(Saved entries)
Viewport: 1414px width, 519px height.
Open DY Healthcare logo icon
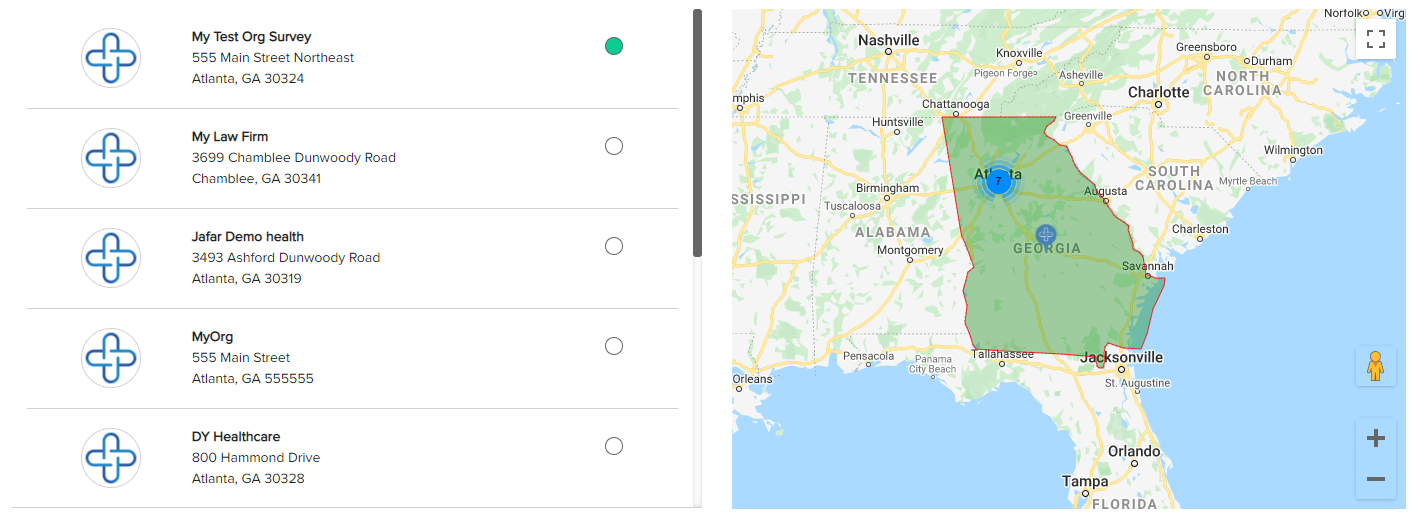[x=111, y=458]
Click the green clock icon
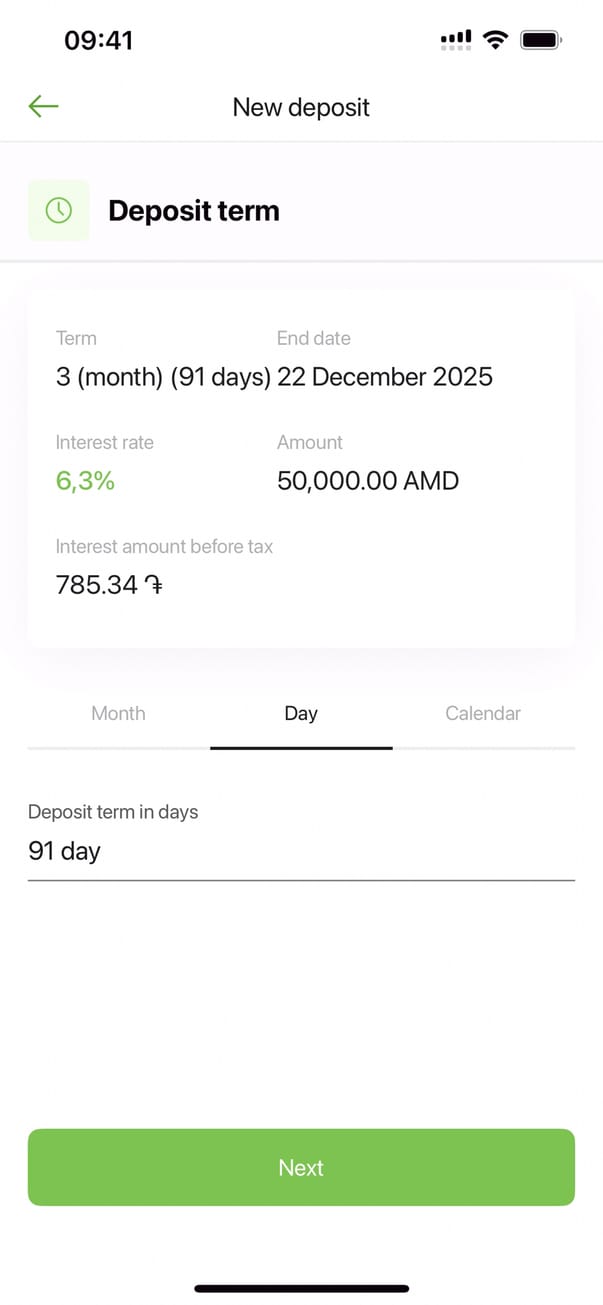The image size is (603, 1305). tap(59, 210)
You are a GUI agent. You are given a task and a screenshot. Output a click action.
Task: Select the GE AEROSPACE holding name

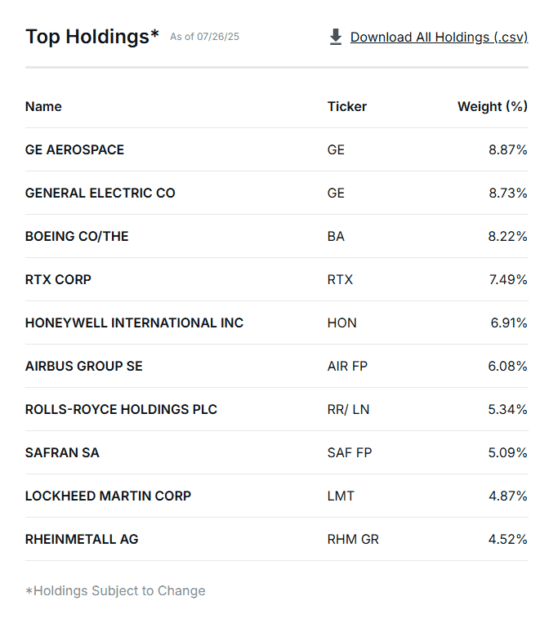[75, 150]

# WORK TASK
Omit the pictures, then extract verbatim only those lines that fall between the line containing "You are a GUI" and the final line of the records above, both included.

# SOLUTION FOR THIS TASK
You are a GUI agent. You are given a task and a screenshot. Output a click action.
Task: Select the GE AEROSPACE holding name

[75, 150]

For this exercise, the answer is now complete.